70年の大阪万博は、メジャーリーガーたちが見学していたのをご存じですか?
いよいよ、大阪・関西万博が開幕しました。1970年の大阪万博に続き、55年ぶりの大阪開催とあって、居ても立っても居られず、開幕早々に仕事の合間を縫って行って来ました。なぜなら、万博には特別な思い入れがあるからです。
70年大阪万博のときはアメリカ館の「月の石」が最大の呼び物でした。しかし、私は同館の大リーグコーナーに飾られていた、往年の名選手たちのユニホームやバットなどの展示品に目がくぎ付け。当時、中学2年生だった私の夢が大きく変わる瞬間にもなりました。
その年は3月にサンフランシスコ・ジャイアンツが来日。例年秋に日米親善野球で本場アメリカのチームが日本を訪れていましたが、その時は前例のない春に日本プロ野球チームとオープン戦を行うために来日。同21日に東京スタジアムで行われた巨人との初戦を観に行きました。
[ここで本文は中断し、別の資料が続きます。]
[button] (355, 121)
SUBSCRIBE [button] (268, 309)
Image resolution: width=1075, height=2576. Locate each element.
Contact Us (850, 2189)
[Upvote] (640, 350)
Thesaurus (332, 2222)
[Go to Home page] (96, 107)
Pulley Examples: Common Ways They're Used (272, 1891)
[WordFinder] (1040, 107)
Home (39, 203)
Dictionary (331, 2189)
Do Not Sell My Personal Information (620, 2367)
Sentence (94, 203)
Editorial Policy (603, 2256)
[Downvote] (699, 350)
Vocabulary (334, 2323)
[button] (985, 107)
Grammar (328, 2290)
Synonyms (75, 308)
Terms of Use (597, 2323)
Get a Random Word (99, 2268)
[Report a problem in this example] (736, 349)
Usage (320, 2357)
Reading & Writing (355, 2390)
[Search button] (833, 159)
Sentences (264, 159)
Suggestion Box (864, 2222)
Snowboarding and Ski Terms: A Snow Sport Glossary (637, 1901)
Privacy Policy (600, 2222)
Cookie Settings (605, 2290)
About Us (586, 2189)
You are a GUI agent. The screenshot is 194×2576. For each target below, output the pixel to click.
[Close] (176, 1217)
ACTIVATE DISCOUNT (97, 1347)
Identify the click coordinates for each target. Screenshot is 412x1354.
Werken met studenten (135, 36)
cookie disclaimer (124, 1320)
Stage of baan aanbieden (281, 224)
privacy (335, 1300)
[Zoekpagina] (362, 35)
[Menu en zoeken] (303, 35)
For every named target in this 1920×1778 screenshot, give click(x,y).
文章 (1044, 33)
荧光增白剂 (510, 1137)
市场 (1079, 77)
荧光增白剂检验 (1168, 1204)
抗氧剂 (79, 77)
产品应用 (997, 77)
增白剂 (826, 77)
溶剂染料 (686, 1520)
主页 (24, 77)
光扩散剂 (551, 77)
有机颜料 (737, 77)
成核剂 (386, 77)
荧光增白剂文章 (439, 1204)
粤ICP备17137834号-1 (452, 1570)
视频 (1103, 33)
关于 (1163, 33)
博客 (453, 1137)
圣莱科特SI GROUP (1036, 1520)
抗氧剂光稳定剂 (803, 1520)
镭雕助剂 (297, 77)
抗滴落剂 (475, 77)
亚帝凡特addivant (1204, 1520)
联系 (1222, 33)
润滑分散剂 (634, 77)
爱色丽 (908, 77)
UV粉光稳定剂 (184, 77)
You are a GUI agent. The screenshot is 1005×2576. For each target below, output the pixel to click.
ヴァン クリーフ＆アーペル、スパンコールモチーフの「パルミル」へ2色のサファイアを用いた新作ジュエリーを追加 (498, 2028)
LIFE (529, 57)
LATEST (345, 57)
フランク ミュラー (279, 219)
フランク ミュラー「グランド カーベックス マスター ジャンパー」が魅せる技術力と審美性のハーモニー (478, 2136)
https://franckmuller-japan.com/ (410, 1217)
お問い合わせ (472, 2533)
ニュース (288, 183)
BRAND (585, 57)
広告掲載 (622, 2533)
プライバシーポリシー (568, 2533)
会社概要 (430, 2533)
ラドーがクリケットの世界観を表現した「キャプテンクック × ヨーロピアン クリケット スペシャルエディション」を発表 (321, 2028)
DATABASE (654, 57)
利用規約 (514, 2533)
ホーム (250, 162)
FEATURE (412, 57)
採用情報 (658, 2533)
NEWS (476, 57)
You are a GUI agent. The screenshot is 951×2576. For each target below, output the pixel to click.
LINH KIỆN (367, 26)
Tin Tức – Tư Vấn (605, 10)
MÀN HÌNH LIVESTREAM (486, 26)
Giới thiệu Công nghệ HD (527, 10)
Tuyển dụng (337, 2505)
大リーグの春季キャンプ中とあって、総勢約40人もの選手が来日。後の殿堂入りウイリー・メイズ、ウイリー・マッコビー、フアン・マリシャルはじめ、後に本塁打王となる若きジョージ・フォスター、日本球界入りするボビー・テーラー(中日)、バーニー・ウイリアムス(阪急)ら、実に多彩なメンバーがそろっていました。
また、東京だけでなく山口県下関市や大阪、名古屋など日本各地を転戦しました。何と日本滞在中9日間でダブルヘッダーを含む9試合という過密スケジュール。大阪遠征では、ちょうど同15日に開幕したばかりの大阪万博を見学。大勢の選手たちが、会場内で楽しんでいる様子が報道されていました。
前代未聞のキャンプ中に来日という強行日程が災いしたか、ナ・リーグ西地区の優勝候補にも挙げられたジャイアンツが開幕から出遅れました。5月23日の時点で4位と低迷し、早くもクライド・キング監督が解任。最終的に首位レッズから16ゲーム差の3位に終わりました。
それでもメジャーは時代が変わり、2000年に初の日本開幕戦カブス-メッツを開催。その年カブスは最下位でしたが、メッツはワイルドカードから見事リーグ優勝。ワールドシリーズでヤンキースとの同都市対決「サブウエーシリーズ」には敗れたものの、春先に来日すると勝てないというジンクスを破りました。
その後も、04年に日本開幕戦で来日したヤンキースが地区優勝。08年はレッドソックスが2位ながらワイルドカードでプレーオフ出場。12年はアスレチックスが地区優勝し、19年もワイルドカードでプレーオフ出場と、春先に多くのチームが来日しても結果を残すようになりました。
そして今年、大阪・関西万博の年にドジャースが日本開幕戦。早期の調整や長時間の移動など負担を強いられながらもカブスに2連勝。さらに米国本土で開幕してからも快進撃を続け、球団史上70年ぶり3度目の開幕8連勝と最高のスタートを切りました。
これで早くも本命ドジャースが独走かと思いきや、何と打倒ドジャースに燃えるパドレスが球団新記録のホーム開幕11連勝しました。宿敵ジャイアンツも03年以来最高のスタートとなる開幕10勝3敗をマーク。開幕早々、予想外の超ハイレベルなペナントレースを繰り広げています。
それでも、70年大阪万博のジャイアンツとは対照的に、今年大阪・関西万博でドジャースが過密日程のお構いなく2年連続世界一なるか、投打二刀流の復活を目指す大谷翔平投手が3年連続4度目のMVPなるか。162試合のペナントレースを注目していきたいと思います。